Your output should consist of every record, copied exactly.
(Task material Opens)
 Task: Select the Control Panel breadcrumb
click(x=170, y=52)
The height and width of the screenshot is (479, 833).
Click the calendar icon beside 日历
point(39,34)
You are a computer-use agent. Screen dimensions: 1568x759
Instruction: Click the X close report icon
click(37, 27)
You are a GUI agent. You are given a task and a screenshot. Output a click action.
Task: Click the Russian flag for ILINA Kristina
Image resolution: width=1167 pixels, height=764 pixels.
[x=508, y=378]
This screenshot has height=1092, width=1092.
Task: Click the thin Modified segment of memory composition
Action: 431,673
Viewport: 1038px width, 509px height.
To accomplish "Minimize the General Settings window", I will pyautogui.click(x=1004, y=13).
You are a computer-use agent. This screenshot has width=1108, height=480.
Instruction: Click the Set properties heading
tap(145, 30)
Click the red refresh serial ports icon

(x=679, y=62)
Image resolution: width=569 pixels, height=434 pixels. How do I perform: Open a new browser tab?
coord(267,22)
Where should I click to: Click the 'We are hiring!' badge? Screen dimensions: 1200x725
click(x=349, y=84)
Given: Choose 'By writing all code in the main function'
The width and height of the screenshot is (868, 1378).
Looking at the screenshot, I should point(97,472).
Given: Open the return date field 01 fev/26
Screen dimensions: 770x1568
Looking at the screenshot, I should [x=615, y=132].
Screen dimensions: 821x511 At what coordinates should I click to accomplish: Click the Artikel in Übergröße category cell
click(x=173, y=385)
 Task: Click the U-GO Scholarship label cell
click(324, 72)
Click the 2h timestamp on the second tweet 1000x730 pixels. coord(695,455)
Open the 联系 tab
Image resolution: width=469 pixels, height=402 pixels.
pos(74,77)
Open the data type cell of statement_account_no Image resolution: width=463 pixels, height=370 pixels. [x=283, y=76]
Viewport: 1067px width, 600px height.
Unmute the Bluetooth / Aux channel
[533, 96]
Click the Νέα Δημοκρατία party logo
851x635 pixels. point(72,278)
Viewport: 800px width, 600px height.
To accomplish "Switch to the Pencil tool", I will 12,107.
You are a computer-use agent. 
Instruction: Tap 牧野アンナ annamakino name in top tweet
(Task material Closes)
- [Response box]:
 Task: Select the Control Panel breadcrumb
click(x=170, y=52)
The height and width of the screenshot is (479, 833).
Click the calendar icon beside 日历
point(39,34)
You are a computer-use agent. Screen dimensions: 1568x759
Instruction: Click the X close report icon
click(37, 27)
You are a GUI agent. You are given a task and a screenshot. Output a click action.
Task: Click the Russian flag for ILINA Kristina
Image resolution: width=1167 pixels, height=764 pixels.
[x=508, y=378]
This screenshot has height=1092, width=1092.
Task: Click the thin Modified segment of memory composition
Action: 431,673
Viewport: 1038px width, 509px height.
To accomplish "Minimize the General Settings window", I will pyautogui.click(x=1004, y=13).
You are a computer-use agent. This screenshot has width=1108, height=480.
Instruction: Click the Set properties heading
tap(145, 30)
Click the red refresh serial ports icon

(x=679, y=62)
Image resolution: width=569 pixels, height=434 pixels. How do I perform: Open a new browser tab?
coord(267,22)
Where should I click to: Click the 'We are hiring!' badge? Screen dimensions: 1200x725
click(x=349, y=84)
Given: Choose 'By writing all code in the main function'
The width and height of the screenshot is (868, 1378).
Looking at the screenshot, I should point(97,472).
Given: Open the return date field 01 fev/26
Screen dimensions: 770x1568
Looking at the screenshot, I should [x=615, y=132].
Screen dimensions: 821x511 At what coordinates should I click to accomplish: Click the Artikel in Übergröße category cell
click(x=173, y=385)
 Task: Click the U-GO Scholarship label cell
click(324, 72)
Click the 2h timestamp on the second tweet 1000x730 pixels. coord(695,455)
Open the 联系 tab
Image resolution: width=469 pixels, height=402 pixels.
pos(74,77)
Open the data type cell of statement_account_no Image resolution: width=463 pixels, height=370 pixels. [x=283, y=76]
Viewport: 1067px width, 600px height.
Unmute the Bluetooth / Aux channel
[533, 96]
Click the Νέα Δημοκρατία party logo
851x635 pixels. point(72,278)
Viewport: 800px width, 600px height.
To accomplish "Switch to the Pencil tool", I will 12,107.
You are a computer-use agent. 
Instruction: Tap 牧野アンナ annamakino name in top tweet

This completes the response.